• Task set:
(a) Check each statement against the patch message. Answer yes or no for each, and quote the words that decide it.
(i) The benchmark subprocess launched its child as bare `sys.executable`.
(ii) Re-exec'ing the interpreter directly gives it the `PYTHONPATH` from the PAR `_bootstrap.sh`.
(iii) Every candidate then benchmarks as `inf`.
(b) Print the patch message from "From 850f11bd0126f45aa32c5a9a8f3bc7b1ee4670e4 Mon" to "PAR bootstrap (#143)".
(c) Continue the patch message about routing the benchmark subprocess through the PAR bootstrap, starting after its last sentence.

START Selected passage

From 850f11bd0126f45aa32c5a9a8f3bc7b1ee4670e4 Mon Sep 17 00:00:00 2001
From: Wenyuan Chi <wychi@meta.com>
Date: Thu, 4 Jun 2026 13:59:30 -0700
Subject: [PATCH] Route benchmark subprocess through the PAR bootstrap (#143)

Summary:

The kernel benchmark subprocess in `benchmark.py` launched the child as bare `sys.executable`. Inside a Buck PAR `sys.executable` is the static-linked `#native-main#` interpreter; re-exec'ing it directly leaves it un-bootstrapped (no `LD_LIBRARY_PATH`/`PYTHONPATH`/`LD_PRELOAD` from the PAR `_bootstrap.sh`), so the benchmark child fails to load bundled shared libraries (e.g. `libevict-thrift-py3-extensions.so`). Every candidate then benchmarks as `inf` and `opt_manager` reports "did not produce an improved kernel".

END Selected passage
START Data excerpt

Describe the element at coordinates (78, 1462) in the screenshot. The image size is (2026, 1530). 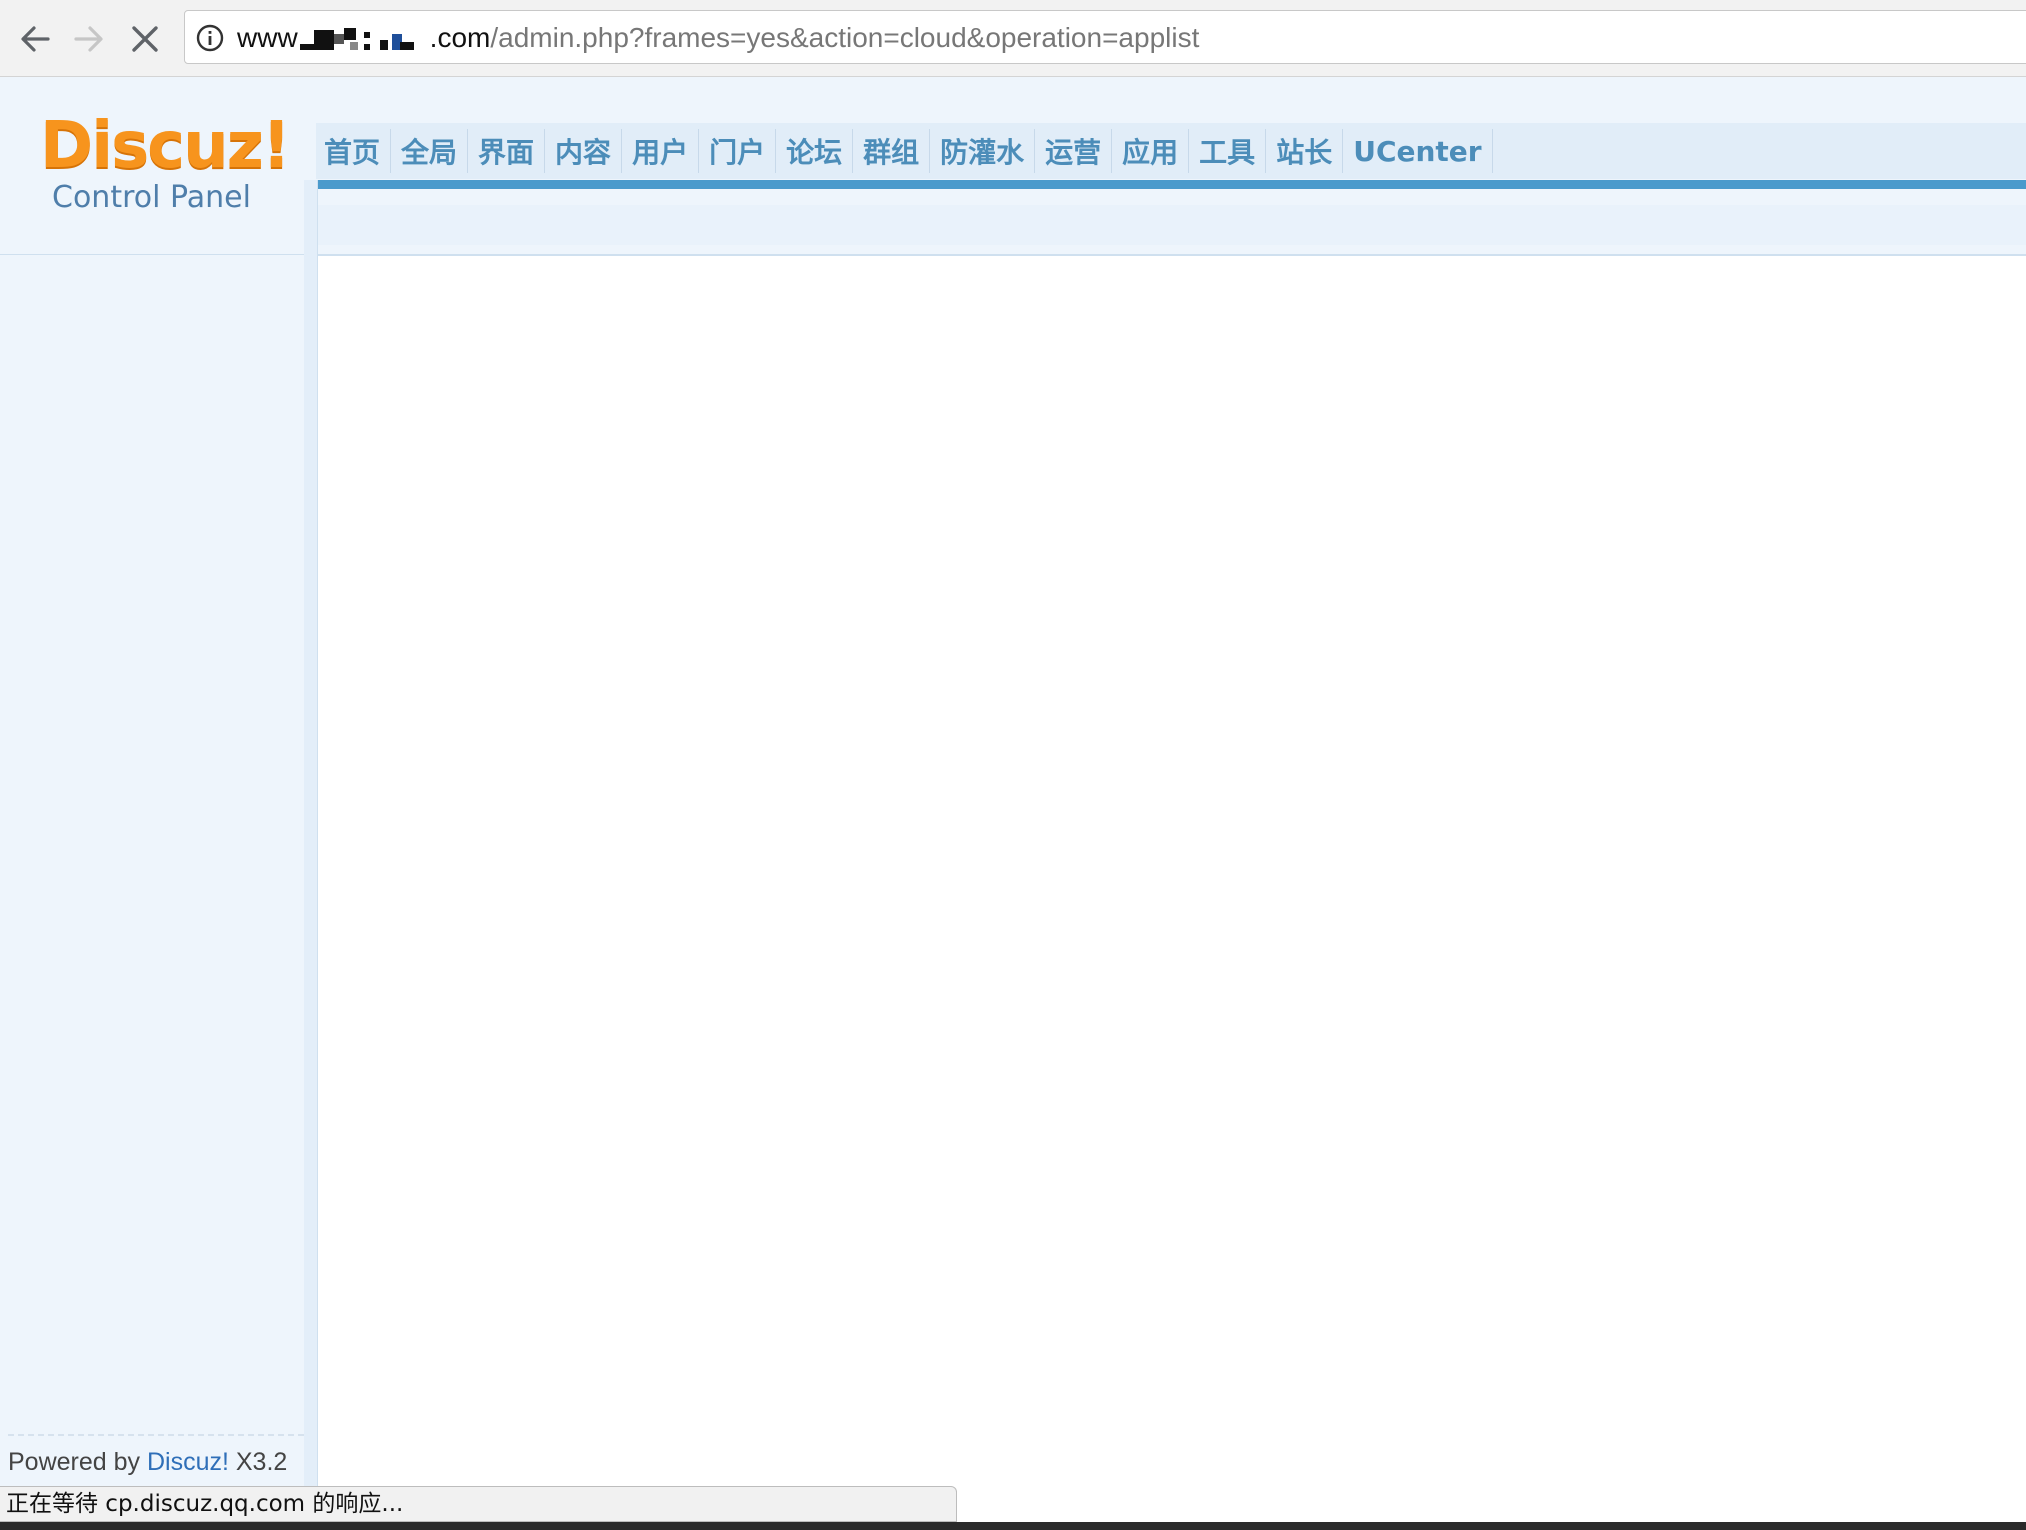
I see `powered-by-prefix: Powered by` at that location.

END Data excerpt

• Your written answers:
(a)
(i) Yes: "launched the child as bare `sys.executable`"
(ii) No: "leaves it un-bootstrapped (no `LD_LIBRARY_PATH`/`PYTHONPATH`/`LD_PRELOAD` from the PAR `_bootstrap.sh`)"
(iii) Yes: "Every candidate then benchmarks as `inf`"

(b)
From 850f11bd0126f45aa32c5a9a8f3bc7b1ee4670e4 Mon Sep 17 00:00:00 2001
From: Wenyuan Chi <wychi@meta.com>
Date: Thu, 4 Jun 2026 13:59:30 -0700
Subject: [PATCH] Route benchmark subprocess through the PAR bootstrap (#143)

(c)
KA already ships the bootstrap hook: `setup_internal_environment()` sets `KERNEL_PROFILER_PYTHON` to the PAR `_bootstrap.sh` (which rebuilds the env from `$0` before exec-ing the native main), but only `ncu_profiler.py` honored it. Route the benchmark child through the same hook, falling back to `sys.executable` when unset (OSS / non-PAR).

Reviewed By: stashuk-olek

Differential Revision: D107483498
---
 .../opt_worker_component/benchmarking/benchmark.py       | 9 ++++++++-
 1 file changed, 8 insertions(+), 1 deletion(-)

diff --git a/triton_kernel_agent/opt_worker_component/benchmarking/benchmark.py b/triton_kernel_agent/opt_worker_component/benchmarking/benchmark.py
index 9f8314ac..46de3b34 100644
--- a/triton_kernel_agent/opt_worker_component/benchmarking/benchmark.py
+++ b/triton_kernel_agent/opt_worker_component/benchmarking/benchmark.py
@@ -20,6 +20,7 @@
 
 import json
 import logging
+import os
 import subprocess
 import sys
 import traceback
@@ -129,8 +130,14 @@ def benchmark_kernel(
                 results_json = self.artifacts_dir / "benchmark_results.json"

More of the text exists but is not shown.